• Problem
Lines from the one containing "Task: Choose 挤出面 in context menu" through the end of the entries below: set them down exactly, both ends included, with nothing added.

• Dataset entries
━━━━━━━━━━━━━━━━
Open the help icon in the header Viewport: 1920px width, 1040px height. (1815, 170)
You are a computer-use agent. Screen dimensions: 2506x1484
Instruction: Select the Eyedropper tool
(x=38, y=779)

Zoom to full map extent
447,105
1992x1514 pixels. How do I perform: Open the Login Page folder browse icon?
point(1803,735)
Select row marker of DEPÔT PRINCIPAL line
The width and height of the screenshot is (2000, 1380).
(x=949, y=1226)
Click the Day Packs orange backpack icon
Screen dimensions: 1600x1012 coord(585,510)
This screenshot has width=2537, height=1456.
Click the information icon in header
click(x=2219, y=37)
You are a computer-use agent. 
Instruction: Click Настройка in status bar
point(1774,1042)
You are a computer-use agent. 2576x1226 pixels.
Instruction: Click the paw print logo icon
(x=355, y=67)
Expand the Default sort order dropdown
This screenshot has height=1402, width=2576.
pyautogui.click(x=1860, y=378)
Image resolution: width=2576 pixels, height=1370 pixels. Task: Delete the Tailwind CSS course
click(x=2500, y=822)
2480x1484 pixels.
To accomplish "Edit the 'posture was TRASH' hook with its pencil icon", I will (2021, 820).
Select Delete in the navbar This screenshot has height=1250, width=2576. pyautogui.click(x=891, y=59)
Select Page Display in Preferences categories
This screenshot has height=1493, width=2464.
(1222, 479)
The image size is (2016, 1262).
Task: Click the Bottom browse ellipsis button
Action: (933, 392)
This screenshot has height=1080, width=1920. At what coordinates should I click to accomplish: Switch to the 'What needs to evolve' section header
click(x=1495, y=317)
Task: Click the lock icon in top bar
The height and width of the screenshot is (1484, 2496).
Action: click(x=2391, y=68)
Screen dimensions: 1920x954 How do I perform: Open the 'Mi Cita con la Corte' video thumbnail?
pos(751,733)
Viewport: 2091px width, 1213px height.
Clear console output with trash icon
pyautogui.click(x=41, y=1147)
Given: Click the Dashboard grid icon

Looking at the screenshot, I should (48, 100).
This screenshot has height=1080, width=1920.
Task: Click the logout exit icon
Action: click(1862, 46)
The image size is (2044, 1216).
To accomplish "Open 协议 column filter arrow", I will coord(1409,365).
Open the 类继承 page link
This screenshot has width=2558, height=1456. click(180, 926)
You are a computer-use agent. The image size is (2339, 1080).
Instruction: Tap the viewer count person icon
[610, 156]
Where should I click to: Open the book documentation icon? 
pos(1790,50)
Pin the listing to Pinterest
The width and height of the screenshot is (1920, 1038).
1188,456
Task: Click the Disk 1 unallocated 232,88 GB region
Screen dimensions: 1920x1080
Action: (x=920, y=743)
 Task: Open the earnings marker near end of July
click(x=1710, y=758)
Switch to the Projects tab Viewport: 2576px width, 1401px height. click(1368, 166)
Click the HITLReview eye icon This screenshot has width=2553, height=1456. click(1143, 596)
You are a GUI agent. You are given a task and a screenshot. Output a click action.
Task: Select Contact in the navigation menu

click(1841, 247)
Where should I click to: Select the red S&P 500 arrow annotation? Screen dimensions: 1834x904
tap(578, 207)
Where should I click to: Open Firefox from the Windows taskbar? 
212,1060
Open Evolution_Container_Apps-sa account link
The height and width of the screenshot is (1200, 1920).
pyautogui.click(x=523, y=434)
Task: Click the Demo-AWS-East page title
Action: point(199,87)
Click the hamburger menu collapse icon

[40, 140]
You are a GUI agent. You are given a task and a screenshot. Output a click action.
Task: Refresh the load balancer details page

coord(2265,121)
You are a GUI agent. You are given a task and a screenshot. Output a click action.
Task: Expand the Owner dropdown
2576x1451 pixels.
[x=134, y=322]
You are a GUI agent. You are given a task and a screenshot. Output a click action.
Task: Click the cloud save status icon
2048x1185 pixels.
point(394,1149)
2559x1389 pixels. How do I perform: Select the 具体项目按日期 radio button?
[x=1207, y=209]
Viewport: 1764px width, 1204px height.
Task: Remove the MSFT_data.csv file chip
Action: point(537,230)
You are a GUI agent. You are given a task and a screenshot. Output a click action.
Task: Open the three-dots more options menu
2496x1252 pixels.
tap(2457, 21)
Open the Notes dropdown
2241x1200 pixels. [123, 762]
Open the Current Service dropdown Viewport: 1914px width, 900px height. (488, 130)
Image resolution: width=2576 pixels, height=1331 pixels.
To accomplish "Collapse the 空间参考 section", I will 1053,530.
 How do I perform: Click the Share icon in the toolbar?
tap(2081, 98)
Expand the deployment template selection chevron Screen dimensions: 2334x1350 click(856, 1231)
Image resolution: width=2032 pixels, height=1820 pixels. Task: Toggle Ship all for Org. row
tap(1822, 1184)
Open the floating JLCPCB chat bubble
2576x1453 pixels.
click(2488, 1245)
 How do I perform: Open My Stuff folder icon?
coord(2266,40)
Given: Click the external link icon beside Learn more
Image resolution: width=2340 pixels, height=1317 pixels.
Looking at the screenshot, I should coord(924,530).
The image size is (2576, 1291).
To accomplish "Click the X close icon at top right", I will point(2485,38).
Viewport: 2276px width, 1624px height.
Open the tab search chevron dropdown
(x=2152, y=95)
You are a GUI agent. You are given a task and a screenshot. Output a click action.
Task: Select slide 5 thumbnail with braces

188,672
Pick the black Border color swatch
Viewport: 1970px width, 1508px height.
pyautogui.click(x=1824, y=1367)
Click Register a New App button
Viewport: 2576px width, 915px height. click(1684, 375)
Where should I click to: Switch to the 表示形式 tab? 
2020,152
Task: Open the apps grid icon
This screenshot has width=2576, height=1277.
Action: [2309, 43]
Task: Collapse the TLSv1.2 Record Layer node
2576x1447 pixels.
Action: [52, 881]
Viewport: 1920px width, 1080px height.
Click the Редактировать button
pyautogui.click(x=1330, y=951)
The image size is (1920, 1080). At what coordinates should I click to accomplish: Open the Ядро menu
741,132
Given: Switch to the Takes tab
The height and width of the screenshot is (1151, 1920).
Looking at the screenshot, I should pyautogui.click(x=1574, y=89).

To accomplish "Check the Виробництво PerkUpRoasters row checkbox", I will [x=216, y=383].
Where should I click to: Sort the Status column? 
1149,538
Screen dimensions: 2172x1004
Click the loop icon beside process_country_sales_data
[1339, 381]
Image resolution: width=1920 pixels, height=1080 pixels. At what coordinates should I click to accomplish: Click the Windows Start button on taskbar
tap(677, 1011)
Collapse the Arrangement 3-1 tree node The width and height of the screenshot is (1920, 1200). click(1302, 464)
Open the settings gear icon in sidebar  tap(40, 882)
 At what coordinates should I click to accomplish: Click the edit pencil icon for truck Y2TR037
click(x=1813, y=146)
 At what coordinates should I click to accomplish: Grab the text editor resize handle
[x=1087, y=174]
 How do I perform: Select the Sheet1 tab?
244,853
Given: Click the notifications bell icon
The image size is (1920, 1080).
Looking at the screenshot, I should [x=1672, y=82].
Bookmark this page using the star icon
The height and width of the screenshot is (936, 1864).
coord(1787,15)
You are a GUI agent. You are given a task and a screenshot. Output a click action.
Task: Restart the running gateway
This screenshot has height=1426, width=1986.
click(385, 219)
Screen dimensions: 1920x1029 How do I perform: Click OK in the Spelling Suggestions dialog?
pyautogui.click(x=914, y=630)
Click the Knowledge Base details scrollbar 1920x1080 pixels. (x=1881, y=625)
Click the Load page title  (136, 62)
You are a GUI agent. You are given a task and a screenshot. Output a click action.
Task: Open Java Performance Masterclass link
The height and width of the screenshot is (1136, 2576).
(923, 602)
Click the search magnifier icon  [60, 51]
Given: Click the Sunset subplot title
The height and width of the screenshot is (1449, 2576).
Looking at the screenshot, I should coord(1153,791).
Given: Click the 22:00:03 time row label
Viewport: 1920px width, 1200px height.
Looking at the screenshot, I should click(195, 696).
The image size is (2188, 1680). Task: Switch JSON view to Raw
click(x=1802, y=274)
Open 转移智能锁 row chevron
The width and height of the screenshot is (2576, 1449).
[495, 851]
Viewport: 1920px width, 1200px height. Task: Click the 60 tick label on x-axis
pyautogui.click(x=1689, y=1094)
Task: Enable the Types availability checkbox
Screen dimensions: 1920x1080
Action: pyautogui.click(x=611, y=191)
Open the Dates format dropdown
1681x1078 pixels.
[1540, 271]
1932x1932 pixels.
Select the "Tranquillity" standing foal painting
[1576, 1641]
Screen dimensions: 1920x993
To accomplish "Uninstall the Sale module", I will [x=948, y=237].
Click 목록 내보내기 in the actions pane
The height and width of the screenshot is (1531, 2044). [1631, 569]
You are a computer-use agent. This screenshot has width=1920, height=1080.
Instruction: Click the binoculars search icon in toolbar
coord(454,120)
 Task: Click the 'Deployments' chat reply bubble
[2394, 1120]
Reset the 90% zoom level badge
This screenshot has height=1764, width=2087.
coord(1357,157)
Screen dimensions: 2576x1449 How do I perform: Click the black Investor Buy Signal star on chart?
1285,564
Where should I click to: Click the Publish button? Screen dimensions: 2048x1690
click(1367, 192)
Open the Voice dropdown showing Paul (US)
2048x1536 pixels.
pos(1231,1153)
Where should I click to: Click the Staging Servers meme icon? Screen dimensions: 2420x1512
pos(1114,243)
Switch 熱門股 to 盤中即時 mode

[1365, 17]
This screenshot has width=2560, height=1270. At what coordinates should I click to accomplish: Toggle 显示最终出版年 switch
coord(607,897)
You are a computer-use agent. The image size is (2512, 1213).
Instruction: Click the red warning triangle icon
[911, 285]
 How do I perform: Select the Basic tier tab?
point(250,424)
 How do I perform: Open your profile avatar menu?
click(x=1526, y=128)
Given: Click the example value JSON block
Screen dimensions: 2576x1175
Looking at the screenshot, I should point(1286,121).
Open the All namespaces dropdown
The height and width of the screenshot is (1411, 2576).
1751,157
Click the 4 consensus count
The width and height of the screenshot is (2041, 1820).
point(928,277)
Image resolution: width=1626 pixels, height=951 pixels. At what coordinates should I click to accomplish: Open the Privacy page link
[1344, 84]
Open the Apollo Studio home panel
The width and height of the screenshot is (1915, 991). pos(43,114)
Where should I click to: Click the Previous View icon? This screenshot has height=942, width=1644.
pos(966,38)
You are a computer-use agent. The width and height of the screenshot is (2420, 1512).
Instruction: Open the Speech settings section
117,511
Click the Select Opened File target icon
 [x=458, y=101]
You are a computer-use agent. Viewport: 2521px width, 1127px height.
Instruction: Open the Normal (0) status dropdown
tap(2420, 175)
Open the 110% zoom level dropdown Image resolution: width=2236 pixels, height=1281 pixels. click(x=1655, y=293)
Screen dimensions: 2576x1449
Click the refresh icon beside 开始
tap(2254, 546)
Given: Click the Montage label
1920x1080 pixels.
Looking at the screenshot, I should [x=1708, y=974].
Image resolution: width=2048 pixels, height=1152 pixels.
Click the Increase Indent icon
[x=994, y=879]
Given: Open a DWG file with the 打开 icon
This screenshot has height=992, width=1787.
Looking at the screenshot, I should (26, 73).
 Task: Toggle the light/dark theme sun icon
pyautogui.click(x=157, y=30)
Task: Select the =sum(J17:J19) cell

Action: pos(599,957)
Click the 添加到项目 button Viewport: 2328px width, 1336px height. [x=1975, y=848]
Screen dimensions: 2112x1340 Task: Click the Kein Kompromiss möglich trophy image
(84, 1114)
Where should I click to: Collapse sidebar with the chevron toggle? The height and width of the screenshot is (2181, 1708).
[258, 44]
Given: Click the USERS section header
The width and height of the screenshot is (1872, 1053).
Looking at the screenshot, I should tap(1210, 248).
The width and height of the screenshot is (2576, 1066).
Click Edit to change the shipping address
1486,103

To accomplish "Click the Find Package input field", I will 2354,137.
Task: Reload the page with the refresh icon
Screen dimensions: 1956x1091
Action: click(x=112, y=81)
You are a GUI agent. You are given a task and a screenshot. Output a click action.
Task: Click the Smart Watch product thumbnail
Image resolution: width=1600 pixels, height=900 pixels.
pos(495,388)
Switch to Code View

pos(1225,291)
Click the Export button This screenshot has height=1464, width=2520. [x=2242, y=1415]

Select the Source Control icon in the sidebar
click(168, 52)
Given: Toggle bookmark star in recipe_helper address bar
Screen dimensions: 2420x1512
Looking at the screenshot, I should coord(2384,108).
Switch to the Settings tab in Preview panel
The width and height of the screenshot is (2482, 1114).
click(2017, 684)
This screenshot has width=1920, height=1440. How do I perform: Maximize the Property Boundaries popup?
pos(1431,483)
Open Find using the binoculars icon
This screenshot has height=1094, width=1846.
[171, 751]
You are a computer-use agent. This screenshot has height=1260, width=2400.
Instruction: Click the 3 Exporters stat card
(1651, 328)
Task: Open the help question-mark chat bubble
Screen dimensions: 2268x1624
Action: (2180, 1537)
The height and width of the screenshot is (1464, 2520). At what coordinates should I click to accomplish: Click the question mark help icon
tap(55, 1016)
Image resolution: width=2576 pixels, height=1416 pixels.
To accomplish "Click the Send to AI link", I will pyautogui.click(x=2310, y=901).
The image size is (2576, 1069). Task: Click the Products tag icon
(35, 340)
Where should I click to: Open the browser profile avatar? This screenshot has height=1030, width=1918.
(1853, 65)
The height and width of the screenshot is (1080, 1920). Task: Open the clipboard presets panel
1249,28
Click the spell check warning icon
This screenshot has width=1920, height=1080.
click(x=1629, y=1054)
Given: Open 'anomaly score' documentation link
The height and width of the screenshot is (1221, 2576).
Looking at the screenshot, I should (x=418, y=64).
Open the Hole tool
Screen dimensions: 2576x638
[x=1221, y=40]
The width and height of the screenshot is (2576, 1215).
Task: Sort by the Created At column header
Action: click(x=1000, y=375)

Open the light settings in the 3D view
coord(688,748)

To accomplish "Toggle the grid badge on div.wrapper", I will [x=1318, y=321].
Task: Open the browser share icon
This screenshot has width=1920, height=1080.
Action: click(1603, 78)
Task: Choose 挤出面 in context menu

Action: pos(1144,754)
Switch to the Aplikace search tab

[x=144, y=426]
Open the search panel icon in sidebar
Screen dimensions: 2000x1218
━━━━━━━━━━━━━━━━
• Answer area
Task: Choose 挤出面 in context menu

Action: pos(1144,754)
Switch to the Aplikace search tab

[x=144, y=426]
Open the search panel icon in sidebar
Screen dimensions: 2000x1218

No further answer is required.